Your marketing goals are simply a statement of the results you want to achieve. What's the primary reason you are marketing? Marketing goals should support your overall business goals. Just like any goal, marketing goals should be measurable. Goals must be specific and realistic as well.
Goals Contribute to Your Business Success
The first component of the plan is envisioning the goals--having a clear vision of what will be accomplished by the company during the current year and each subsequent year with great attention to detail. For example, your mission could be to provide service that makes customers feel like family. This is the underlying goal guiding all of your business and marketing activity. When there's a question about the relevance of a particular activity, it's always associated back to the overall goal of making people feel like family. Remembering this will help you stay focused and stay true to the values of the company.
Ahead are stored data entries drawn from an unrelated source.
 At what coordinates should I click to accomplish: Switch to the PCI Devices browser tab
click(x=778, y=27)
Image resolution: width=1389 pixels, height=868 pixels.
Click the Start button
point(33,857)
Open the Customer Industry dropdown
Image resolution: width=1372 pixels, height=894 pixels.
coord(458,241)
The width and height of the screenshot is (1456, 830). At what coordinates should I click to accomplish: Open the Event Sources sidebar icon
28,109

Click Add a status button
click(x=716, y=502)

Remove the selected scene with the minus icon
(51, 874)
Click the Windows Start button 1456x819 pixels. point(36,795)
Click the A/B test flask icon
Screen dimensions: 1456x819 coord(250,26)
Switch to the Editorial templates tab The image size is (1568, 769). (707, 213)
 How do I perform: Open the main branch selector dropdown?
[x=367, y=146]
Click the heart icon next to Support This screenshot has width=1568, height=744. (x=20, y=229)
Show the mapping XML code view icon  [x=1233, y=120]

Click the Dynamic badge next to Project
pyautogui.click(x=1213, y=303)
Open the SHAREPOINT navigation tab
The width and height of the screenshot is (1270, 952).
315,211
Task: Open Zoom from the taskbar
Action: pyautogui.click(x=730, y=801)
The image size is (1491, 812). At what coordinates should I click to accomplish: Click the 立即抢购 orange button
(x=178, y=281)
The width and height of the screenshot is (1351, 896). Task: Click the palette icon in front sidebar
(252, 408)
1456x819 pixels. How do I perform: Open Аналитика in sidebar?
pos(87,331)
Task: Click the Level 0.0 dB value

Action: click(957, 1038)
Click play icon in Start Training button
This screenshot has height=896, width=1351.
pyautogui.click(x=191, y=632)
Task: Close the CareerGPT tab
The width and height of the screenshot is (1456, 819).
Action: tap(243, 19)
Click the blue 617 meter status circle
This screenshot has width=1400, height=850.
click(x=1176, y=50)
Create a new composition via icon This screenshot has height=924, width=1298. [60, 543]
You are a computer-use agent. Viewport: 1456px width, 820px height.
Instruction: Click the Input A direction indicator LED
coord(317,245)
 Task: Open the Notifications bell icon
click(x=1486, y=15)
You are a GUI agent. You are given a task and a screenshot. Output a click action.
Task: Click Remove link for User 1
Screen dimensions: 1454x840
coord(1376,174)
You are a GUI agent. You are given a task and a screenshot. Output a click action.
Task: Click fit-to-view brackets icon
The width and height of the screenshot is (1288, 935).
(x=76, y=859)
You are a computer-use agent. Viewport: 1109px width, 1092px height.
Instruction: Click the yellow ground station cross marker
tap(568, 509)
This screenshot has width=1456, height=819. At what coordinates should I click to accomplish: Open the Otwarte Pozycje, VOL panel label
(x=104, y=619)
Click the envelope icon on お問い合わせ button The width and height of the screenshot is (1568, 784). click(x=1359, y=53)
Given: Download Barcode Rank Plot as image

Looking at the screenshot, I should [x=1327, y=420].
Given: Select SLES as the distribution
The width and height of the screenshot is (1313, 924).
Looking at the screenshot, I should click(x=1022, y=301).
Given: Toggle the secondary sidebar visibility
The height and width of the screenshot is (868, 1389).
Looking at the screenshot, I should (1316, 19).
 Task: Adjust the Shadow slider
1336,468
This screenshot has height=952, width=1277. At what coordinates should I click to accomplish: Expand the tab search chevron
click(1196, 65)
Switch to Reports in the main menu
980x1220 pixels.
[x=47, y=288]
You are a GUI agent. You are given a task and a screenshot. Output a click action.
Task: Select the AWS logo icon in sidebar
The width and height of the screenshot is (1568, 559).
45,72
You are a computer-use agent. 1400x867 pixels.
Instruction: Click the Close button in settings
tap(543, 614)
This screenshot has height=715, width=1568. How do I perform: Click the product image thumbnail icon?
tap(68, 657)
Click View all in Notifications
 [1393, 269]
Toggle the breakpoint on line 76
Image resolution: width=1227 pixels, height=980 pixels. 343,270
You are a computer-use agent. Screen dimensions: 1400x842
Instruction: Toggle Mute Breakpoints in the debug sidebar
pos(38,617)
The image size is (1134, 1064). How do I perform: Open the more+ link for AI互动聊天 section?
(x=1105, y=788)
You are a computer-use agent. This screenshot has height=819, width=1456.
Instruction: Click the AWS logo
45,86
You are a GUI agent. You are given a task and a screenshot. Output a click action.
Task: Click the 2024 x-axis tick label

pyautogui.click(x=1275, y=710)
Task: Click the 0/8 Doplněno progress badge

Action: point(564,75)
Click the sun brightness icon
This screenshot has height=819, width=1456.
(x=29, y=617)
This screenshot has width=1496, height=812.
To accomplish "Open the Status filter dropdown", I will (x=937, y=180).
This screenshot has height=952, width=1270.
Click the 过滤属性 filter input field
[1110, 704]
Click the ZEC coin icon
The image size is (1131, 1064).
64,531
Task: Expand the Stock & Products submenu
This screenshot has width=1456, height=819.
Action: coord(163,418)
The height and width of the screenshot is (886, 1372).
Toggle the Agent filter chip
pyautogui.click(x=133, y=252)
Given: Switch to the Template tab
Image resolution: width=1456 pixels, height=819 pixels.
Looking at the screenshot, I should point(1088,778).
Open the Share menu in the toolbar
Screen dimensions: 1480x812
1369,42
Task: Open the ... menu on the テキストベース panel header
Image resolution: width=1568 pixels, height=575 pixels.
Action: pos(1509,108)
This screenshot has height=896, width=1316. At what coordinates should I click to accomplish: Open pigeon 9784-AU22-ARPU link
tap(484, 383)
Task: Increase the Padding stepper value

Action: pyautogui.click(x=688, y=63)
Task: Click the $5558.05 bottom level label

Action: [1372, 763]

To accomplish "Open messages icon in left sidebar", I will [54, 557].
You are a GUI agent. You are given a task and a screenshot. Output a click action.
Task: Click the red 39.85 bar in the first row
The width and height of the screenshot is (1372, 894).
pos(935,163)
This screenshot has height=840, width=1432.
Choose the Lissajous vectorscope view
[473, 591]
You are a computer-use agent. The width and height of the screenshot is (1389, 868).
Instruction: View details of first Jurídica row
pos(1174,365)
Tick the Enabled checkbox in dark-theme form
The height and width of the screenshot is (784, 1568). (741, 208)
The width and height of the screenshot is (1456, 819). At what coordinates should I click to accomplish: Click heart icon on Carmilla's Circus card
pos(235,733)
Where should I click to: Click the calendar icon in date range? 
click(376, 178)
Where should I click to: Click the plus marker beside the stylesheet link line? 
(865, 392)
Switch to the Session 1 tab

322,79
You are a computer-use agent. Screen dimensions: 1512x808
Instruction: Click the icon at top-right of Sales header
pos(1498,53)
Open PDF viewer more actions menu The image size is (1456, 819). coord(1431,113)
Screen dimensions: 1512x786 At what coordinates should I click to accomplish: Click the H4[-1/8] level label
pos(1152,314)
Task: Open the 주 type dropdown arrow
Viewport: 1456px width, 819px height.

In creating your marketing plan, you force yourself to focus on the specific goals you want to achieve for growth. The marketing plan also states actions to achieve those goals, like direct mail or social media.
A marketing goal can be a big number, such as a certain year-end revenue figure. It could also be a smaller number over a shorter period of time, such as five new clients per month. Goals, although specific and measurable, can also be a simple statement of a company's culture or attitude: to guarantee every customer is happy with the product or service, like QuantumDigital's WOW Guarantee.
Marketing goals can also align with your company's financial objectives, stated in marketing terms such as to increase:
- Sales (in dollars)
- Units sold
- Percent market share
- ROI on advertising spend
- Awareness
- Number of new accounts/relationships
Remember, don't burden yourself with too many goals. The right number of goals is the one that offers you a reasonably high probability of success.
Stretching yourself will produce the best results. Easy goals require no stretch. But setting goals that are unreasonably high will cause you to become frustrated, discouraged and defeated. Do you believe in your goals? You’re more likely to lose motivation if you didn’t believe it was achievable from the start.
Your marketing goals should be recorded. This allows for tracking, evaluating, measuring and managing. There's nothing better than crossing out an item on a to-do list. Overtime, you’ll see the completion of simpler goals build a foundation for loftier, more challenging goals in the future.
So, how do you prioritize these goals?
When people think of prioritization, they usually think, "What's most important?" While this is a good approach, you’re likely to run into times where two goals are of equal importance.
Just because you do one before the other doesn't always mean it's more important. Prioritization relates to focus. Which goal will you work on next? Which goal will you invest financially in first? Focus on completion as well as importance.
This doesn't imply that you should work on goals one at a time. In today's fast-paced environment, multitasking is almost a must. Managing multiple goals and activities simultaneously can be done, directing focus and resources as situations change and progress.